== AVAILABLE DATA

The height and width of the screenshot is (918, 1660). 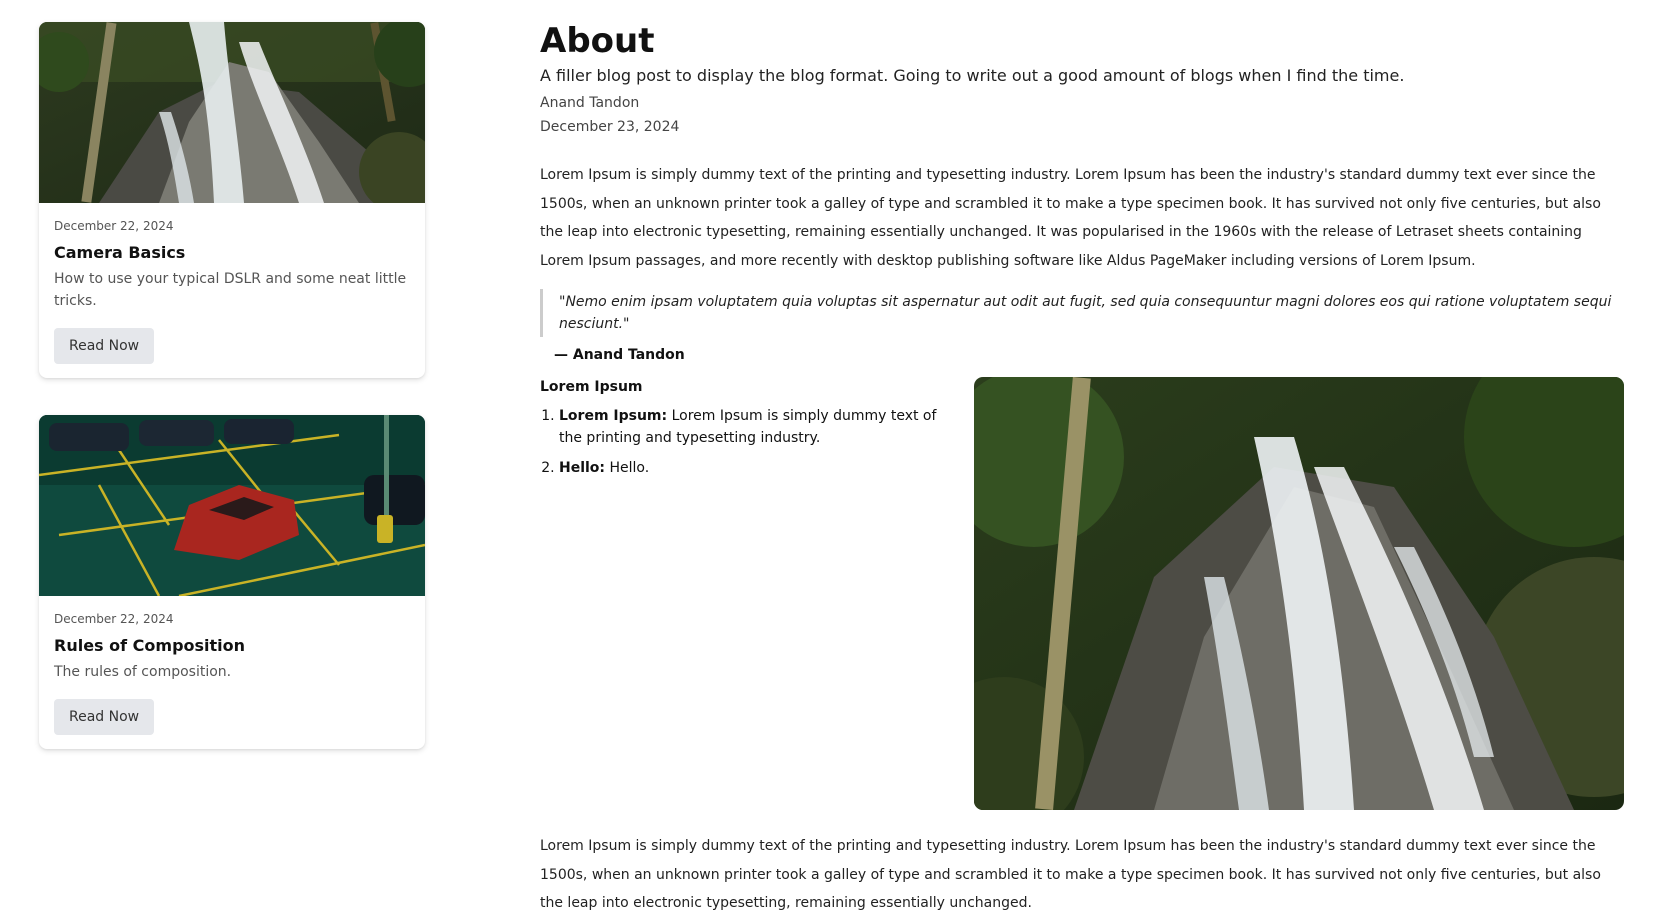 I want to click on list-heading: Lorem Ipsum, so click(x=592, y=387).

====
== AVAILABLE DATA

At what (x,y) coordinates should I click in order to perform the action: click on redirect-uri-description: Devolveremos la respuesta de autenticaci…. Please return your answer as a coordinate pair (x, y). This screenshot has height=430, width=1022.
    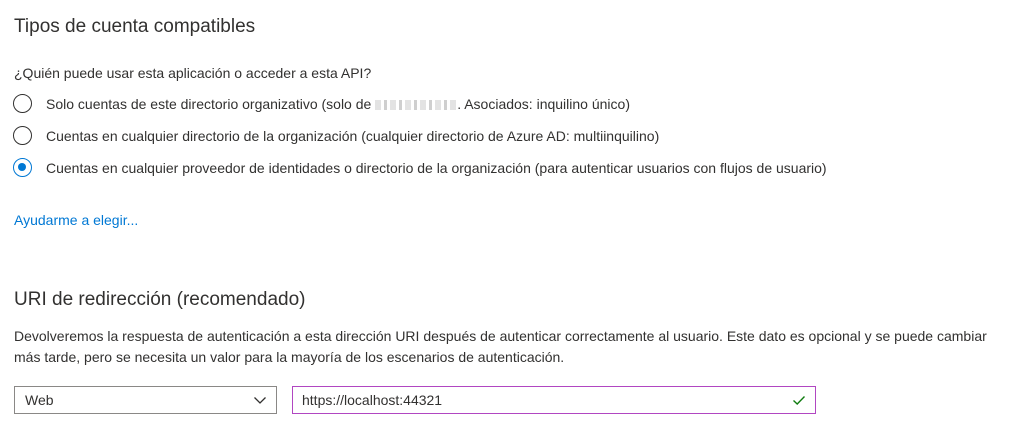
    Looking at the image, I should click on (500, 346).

====
== AVAILABLE DATA

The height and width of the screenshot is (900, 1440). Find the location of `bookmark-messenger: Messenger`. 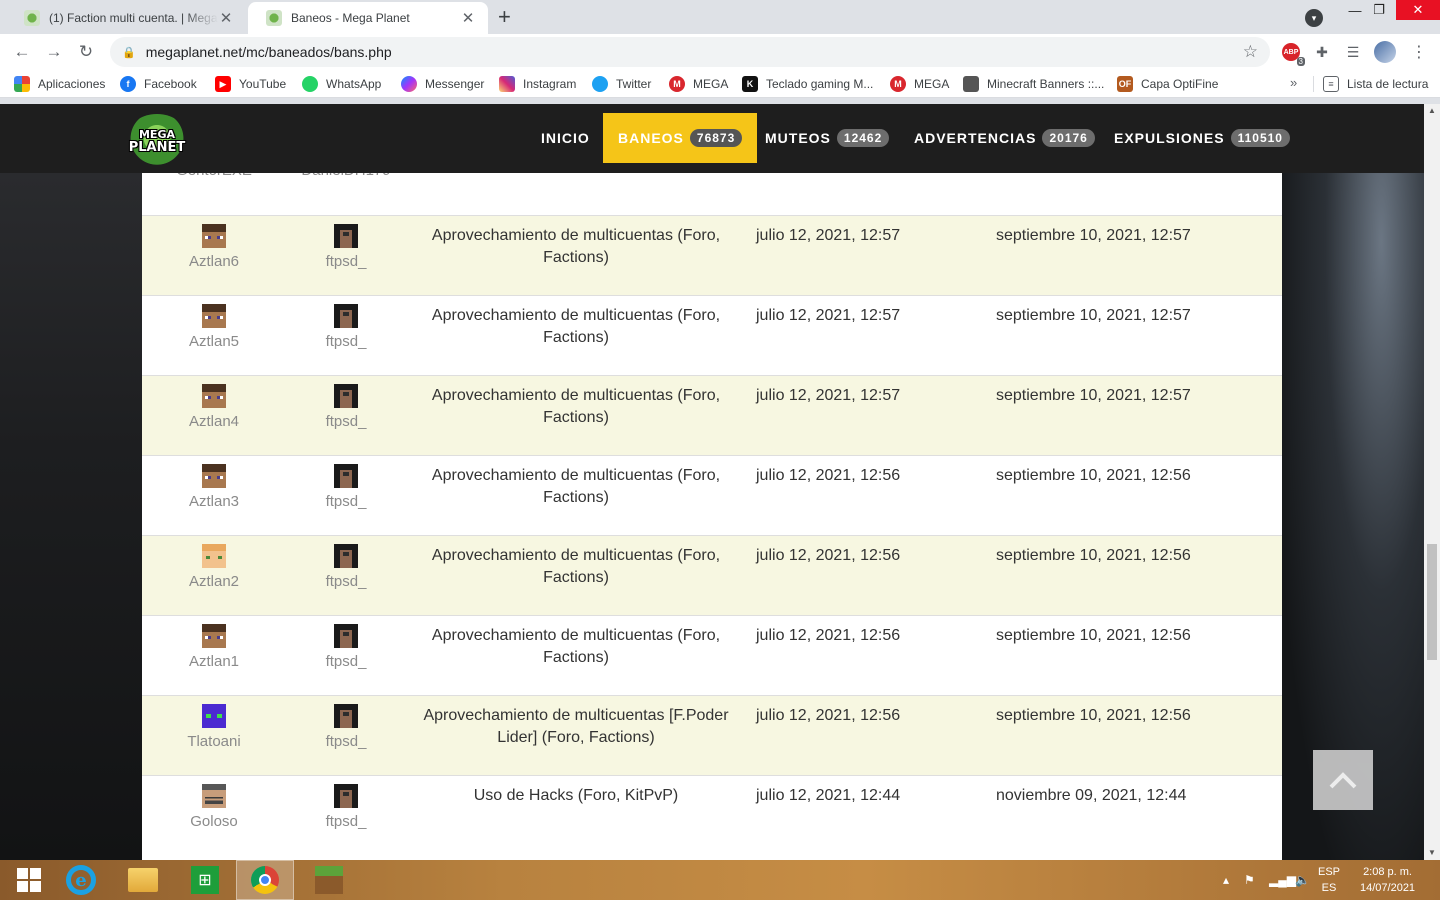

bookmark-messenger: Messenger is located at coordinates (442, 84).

====

WHAT YOU HAVE TO DO: In the material, rewrite the stretch from the line containing "At what (x,y)" through the line containing "Looking at the", with "coordinate pair" swapped for "tuple" and everything else kept as is. Return only those lines, and leave the pictures out.

WRITTEN SOLUTION:
At what (x,y) coordinates should I click in order to perform the action: click on redirect-uri-description: Devolveremos la respuesta de autenticaci…. Please return your answer as a tuple (x, y). This screenshot has height=430, width=1022.
    Looking at the image, I should click on (500, 346).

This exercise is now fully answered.